The language of the 2018 bill prohibited state funds from being spent on the monument’s construction and stated that “the monument must be erected using private funds.” In an email to Quartz, a spokesperson from the Tennessee Finance & Administration Department confirmed that—again, five whole years later—“there have not yet been any contributions received to deposit into the fund.” It’s almost as if abortion is widely popular and people would rather donate to abortion funds, which serve a practical purpose. Most people also seem to have the good sense to distinguish between aborted embryonic tissue and actual “victims.”

That the “monument for abortion victims” has received approximately zero donations is undeniably pretty hilarious. So, too, is the mix-up around who’s responsible for its failure. Republican leaders in the state House and Senate were supposed to appoint members of their bodies to oversee the monument’s construction, but no one could answer Quartz’s pretty basic questions about this.

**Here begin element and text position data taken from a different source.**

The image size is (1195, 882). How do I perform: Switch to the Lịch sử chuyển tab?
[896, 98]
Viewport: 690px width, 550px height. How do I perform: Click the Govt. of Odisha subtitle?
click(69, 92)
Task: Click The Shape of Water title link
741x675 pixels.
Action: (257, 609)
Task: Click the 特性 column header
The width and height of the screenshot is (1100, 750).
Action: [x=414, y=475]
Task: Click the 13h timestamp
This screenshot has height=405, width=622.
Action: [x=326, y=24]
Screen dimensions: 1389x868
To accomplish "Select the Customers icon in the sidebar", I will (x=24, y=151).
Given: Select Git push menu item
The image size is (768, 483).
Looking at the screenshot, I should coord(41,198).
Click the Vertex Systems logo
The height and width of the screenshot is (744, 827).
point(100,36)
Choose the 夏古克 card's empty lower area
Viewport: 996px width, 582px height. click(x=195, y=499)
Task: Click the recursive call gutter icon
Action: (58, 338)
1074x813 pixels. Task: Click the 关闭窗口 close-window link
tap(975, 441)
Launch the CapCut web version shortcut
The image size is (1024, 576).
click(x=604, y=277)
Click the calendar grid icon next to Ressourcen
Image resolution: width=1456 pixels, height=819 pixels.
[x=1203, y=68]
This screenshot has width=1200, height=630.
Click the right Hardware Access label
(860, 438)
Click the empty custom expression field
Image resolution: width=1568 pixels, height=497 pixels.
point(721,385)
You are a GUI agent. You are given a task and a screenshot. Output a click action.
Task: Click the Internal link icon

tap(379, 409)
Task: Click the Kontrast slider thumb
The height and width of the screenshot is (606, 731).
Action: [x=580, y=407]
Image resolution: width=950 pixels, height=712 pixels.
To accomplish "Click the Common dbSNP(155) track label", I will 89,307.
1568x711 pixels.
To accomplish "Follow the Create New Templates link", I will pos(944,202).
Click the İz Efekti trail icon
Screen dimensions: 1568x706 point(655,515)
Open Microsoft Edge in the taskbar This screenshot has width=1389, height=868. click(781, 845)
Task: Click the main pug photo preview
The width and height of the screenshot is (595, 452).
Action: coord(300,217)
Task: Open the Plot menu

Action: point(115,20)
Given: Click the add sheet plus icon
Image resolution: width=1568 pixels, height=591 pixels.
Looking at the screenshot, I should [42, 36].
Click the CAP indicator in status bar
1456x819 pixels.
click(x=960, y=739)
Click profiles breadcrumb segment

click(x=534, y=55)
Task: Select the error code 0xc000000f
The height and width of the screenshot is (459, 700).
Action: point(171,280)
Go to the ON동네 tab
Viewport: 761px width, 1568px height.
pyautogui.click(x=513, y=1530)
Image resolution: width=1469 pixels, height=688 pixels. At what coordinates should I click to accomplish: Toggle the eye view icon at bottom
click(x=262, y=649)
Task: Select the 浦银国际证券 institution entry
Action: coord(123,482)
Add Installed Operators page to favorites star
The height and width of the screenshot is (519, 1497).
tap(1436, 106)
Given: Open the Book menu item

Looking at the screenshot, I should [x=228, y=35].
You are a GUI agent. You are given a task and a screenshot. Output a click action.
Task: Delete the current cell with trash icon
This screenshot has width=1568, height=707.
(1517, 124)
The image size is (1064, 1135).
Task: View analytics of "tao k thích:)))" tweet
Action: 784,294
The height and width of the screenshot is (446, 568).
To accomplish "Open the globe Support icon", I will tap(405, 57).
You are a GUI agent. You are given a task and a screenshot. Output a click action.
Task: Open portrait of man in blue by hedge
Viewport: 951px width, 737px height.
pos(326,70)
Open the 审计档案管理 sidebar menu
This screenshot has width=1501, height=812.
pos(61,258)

In 2018, a state House Republican said the monument would “recognize that atrocities occurred because human beings were treated as less than human,” and “the vulnerable and defenseless were subjected to the will of the powerful.” Yet, apparently, not even he could find the will or motivation to raise the funds and get the ball rolling on this.

The entire fiasco feels emblematic of the anti-abortion movement’s reliance on hollow symbolism that not even they seem to really believe, all while providing any resources to children and families. Tennessee ranks 41st in the nation for the health of women and children due to high rates of maternal and infant mortality. The mere idea that a statute—which equates a health service with murder—could swallow up people’s resources amid these health crises, speaks to anti-abortion lawmakers’ willfully deranged priorities.

Despite the failure of Tennessee’s monument for the, err, “unborn,” earlier this month, Arkansas’ legislature passed a bill to erect a similar monument. Elsewhere in Tennessee, in Chattanooga, the “National Memorial for the Unborn’’ has been displayed since 1993 at what was once the Chattanooga Women’s Clinic. The clinic was forced to cease operations when the owner of the building went bankrupt, and anti-abortion activists raised $300,000 to buy the building and dedicate it to an anti-abortion memorial, all as local pregnant people scrambled to get health care.

The National Memorial for the Unborn in Chattanooga, Tennessee, was built in 1993 on what used to be one of the few abortion clinics in the state. Screenshot:www.memorialfortheunborn.org

We’re almost certainly going to be treated to more proposed “abortion victim” monuments, due to the popularity of grossly offensive Holocaust and slavery comparisons among anti-abortion activists—not to mention that many anti-abortion lawmakers openly align with anti-Semites and honor Confederates with statues. And yet, for all their showmanship, none of them can name a single “victim of abortion.” Truly, not one!

In contrast, Rosie Jimenez of Texas died in 1977 as a direct result of being denied coverage for a safe, legal abortion by the Hyde Amendment. I could list quite a few women and pregnant people who have nearly died from being denied an abortion or pregnancy-related care as a result of abortion bans. Funny—and extremely fucking sad—how that works.